Microblogging is blogging smaller but usually more frequent updates. Microblogging platforms put some limitaions like the number of characters, photo size and video length in their platforms. Constraints make people to get creative to craft short and brief posts.
These platforms take away the hustle of maintaining your blog and reduce the friction to start writing/sharing.
Do you know someone who uses a microblogging platform?
I guess you do. I will go as far as saying that may be you are using a microblogging platform.
Surprised? Don't be.
Reddit, Twitter, Facebook, Instagram, Tumblr, VK, Fediverse are just a few.
Every microblogging platform implements it differently.
Twitter is a place where everybody can see everybody else's posts.
Facebook is for only reading posts from people you know in real life.
Instagram is for posting photos and short videos.
Tumblr is for normal blogging first and microblogging in form of comments.
Reddit is similar to Tumblr except that it is more categorized and structured imo.
All of the platforms I just mentioned, except Fediverse, has something in common. They are centralized. Centralized means aech of these services have their own data centers where they aggregate credentials and data of their users. These data centers are rich in user data and appealing target for cyber criminals. Adding fuel to the fire, some of those companies put weak cyber security systems in place and couldn't very large data breaches.
Fediverse is different
Fediverse is decentralized. There are many small servers (aka instances) communicating with each other. They collectively form Fediverse.
Instances forming the Fediverse can run as different platforms. Therefore Fediverse isn't only about microblogging.
Even though I said Fediverse is different from other microblogging platforms, threat of cyber attacks are very possible. Every instance carries user credentials and user data of its own users. If an instance was to be cyber attacked, only the users of that particular instance would be affected while rest of Fediverse function unaffected.
I heard about Mastodon in a IRL Podcast. I just wanted to try that twitter like thing that somehow didn't have a central place to collect all the tweets everybody was posting. I created an account on some instance and tried it for few days.
What I understood at the time was that, there are servers running Mastodon system and Mastodon systems on different servers can communicate with each other to inform about cross platform messages. Fediverse is formed when instances start sommunicating with each other.
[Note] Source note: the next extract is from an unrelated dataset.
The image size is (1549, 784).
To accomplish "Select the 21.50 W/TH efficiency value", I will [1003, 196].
For example: I am @murteza on strawberry.garden instance and I need help to collect strawberries. When I post "We need @firstname.lastname@example.org to help us collect strawberries🍓️", @batman from gotham.city instance will receive a notification from @email@example.com.
Deploying a Mastodon instance for my family
I want to become a SysAdmin and know all about this server stuff. So I decided to deploy servers that I will need to maintain and learn about system administration during the process. I believe this is a good excuse to stay indoors during pandemic 😷️ (Emoji doesn't imply that I am sick, I am not. I also don't want to become one)
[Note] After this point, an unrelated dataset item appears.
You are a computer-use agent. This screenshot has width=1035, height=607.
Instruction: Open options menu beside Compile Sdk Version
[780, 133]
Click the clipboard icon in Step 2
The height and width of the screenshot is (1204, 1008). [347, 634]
I deployed a NextCloud server for my family and a Jitsi server too. Why not add Mastodon to do pile as well. I rented a 5$/month server and a 100GB storage for database and user uploaded content for another 5$/month.
Mastodon's documentation's installation guide part expects a SysAdmin to know more than I do. I also got help from another guide. But after try installing Mastodon twice and rollback once, I got a working instance. Since it is an instance for my family. I am not allowing account creation from outside, but only via invite.
Next piece of the puzzle will be backuping database and user data. I don't know what is the best way to approach this but we shall see.